I grew up using electronics. I remember the Atari Pacman battles with my mom before “we all” went to bed, and vividly recall the day that I was allowed to have my first TV set- in my bedroom: this was also the same year that my parents bought me a Sega Genesis (and the mandatory Sonic the Hedgehog games). I still hear the modem dialing in to America Online, and recall my original screen name (good ‘ol KalliCheer (at) AOL.com is no more, and part of the virtual graveyard of avatars and online ID’s I’ve used throughout my lifetime). I miss the days of LiveJournal and ItsyKalli on NOLEWeb, MY OWN micro-online communities, at least at the time- to me. Little did I, or anyone else know, that there would be aMySpace, Facebook, and Hashtag culture- permeating all aspects of our lives.
Inevitably, now that I’m an old lady- at 30- in social media optimization and network growth: I can still say that I am part of the first online generation- someone on the “Oregon Trail” of app development, fording the rivers of technology. YES! We are a weird age group; we don’t get this whole “Tumblr’ing” thing, and yet use this site- because we are ALL convinced that reaching the younger demographic really does mean acting like a 13 year old online, too! We are more likely to re-pin a recipe, than actually make the crockpot chicken, we STILL found the time to virtually bookmark! We are taking photos of the food served to us at restaurants- and making sure to add the appropriate #foodyhashtags, yet ignoring the homeless guy outside the cafe- begging for our leftovers, or leaving an adequate tip for the servers- living their lives on our gratuity.
I cannot say that there were NO women in my life inspiring me to change the world. My grandmother was the first female controlling officer of the American Museum of Natural History– and my other grandma was a Librarian and outspoken political wife; my mother and aunts are highly educated women- all leaders in their business verticals; and my multiple (amazing) female cousins are either medical care professionals, or leaders in their career field- I always knew that there was a bright light at the end of my awkward childhood.
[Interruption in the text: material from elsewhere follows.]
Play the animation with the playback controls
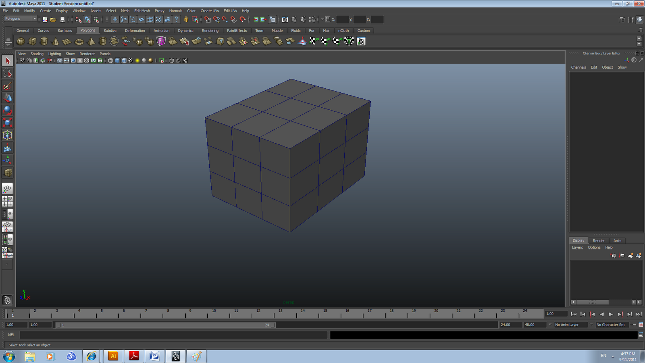The image size is (645, 363). click(611, 314)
Yet, I wish there had been a positive “techie” female role model, for me, as a 10 year Kalli (who looked 7). Yes, I had my grandmothers, mom and aunts, as well as my older cousins and babysitters- women that provided me with the attention I needed, but I lacked this “nerd chick” mentor- solely interested in computers, gaming, and online culture. As a pre-teen, all I wanted to do at sleep away camp was the Audio Visual activities- I was consistently the only girl learning how to edit video, and shooting footage. If there had been a way to stay in the film rooms all day- I would have. I didn’t care if I made a lanyard, or painted rocks with glitter, used the go-carts, or jumped on the blob (catapulting into a lake)- all I wanted to do was scream “cut”, and DIRECT a group. It feels like yesterday when I fell running on the gravel- trying to catch up to my cabins mandatory bunk activity (I look back now, and wonder if my parents, the camp or my counselors ever noticed that I’d rather have chilled in the back of the cafeteria all day long- learning how to use voice over controls).
As the Founder of StartupChicks in NYC, I’ve learned that I’m not alone. There are so many other women building apps, platforms, sharing their API’s, raising funds, being incubated, accelerating through government and educational funding- and most importantly, using technology to change the world; we are all like my new friends “Nine” and “Purple”.
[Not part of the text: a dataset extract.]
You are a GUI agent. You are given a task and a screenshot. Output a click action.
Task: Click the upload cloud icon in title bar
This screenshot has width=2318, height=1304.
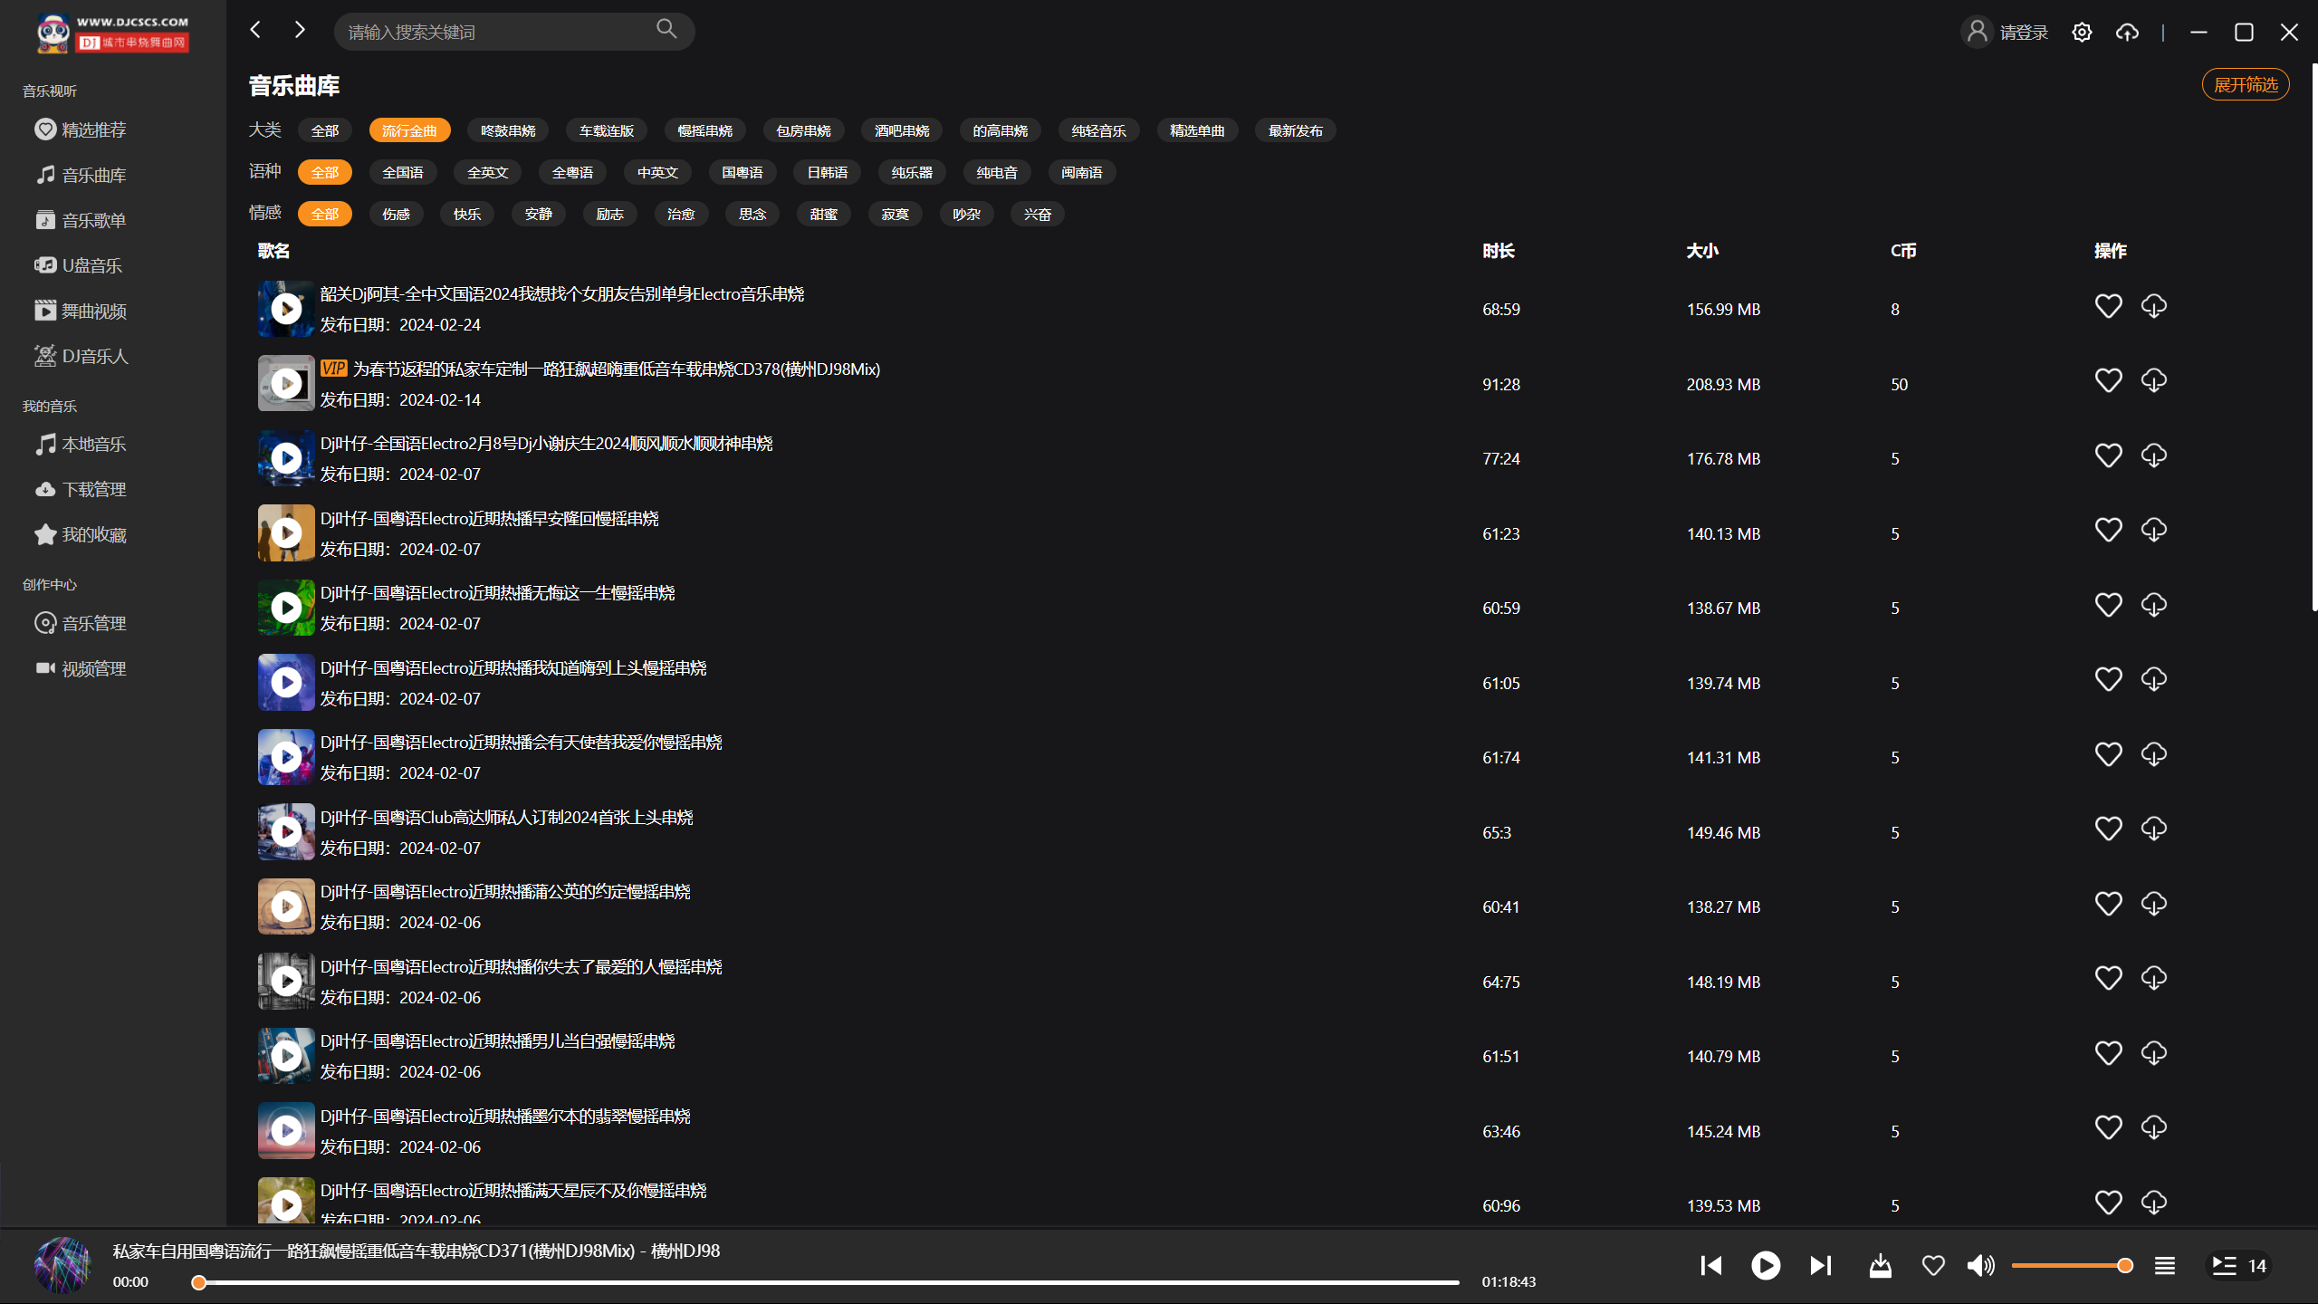[x=2127, y=33]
I embody everything there is to know about “Nine” at 10 years old; big unmanageable hair, pre-full-time glasses wearing (*only wearing when reading and at school, watching TV, using the computer, or playing video games*), and a fury of ideas- comments- concerns- and bold statements, all generating positive energy towards the use of technology, the Internet- and learning about other people, and ALL things.
Purple and Nine is a show about two girls who just want to solve their everyday problems. They try quirky, cutting-edge solutions to fix things around the house, keep themselves awake in class, help friends overseas, and babysit Purple’s twin brothers. Technology is an integral part of our lives, say the founders, and the technologies shown in the series are cutting-edge technologies that either already exist or are under development.
Gangly Sister was founded by Rebecca Rachmany, CEO and Miriam Lottner, COO, two entrepreneurs who have been in business together for several years. As a founder of multiple technology startups, I find it incredibly important for more young women to enter the fields I’ve succeeded in, too. Over the last few weeks, many women have come forward in the STEM communities, endorsing the Gangly Sister initiatives:
“I l0ve the vision and creativity of ‘Purple’ and ‘Nine’. Kids using 3-D printing to solve problems and save the world, learning and having fun along the way, is awesome and inspiring!” Jenny Lawton, President, MakerBot
The pilot is self-funded, so the Gangly Sister founders have created an Indiegogo campaign to raise money from the fans. If they reach over $100,000, they’ll be able to produce a full season of 12 episodes. They say it’s no different than purchasing a DVD, or a music album, and they offer prizes for contributions as low as $4, so even children can be part of the campaign. Purple and Nine is translated to Chinese and Spanish, to align with the vision of reaching as many girls as possible.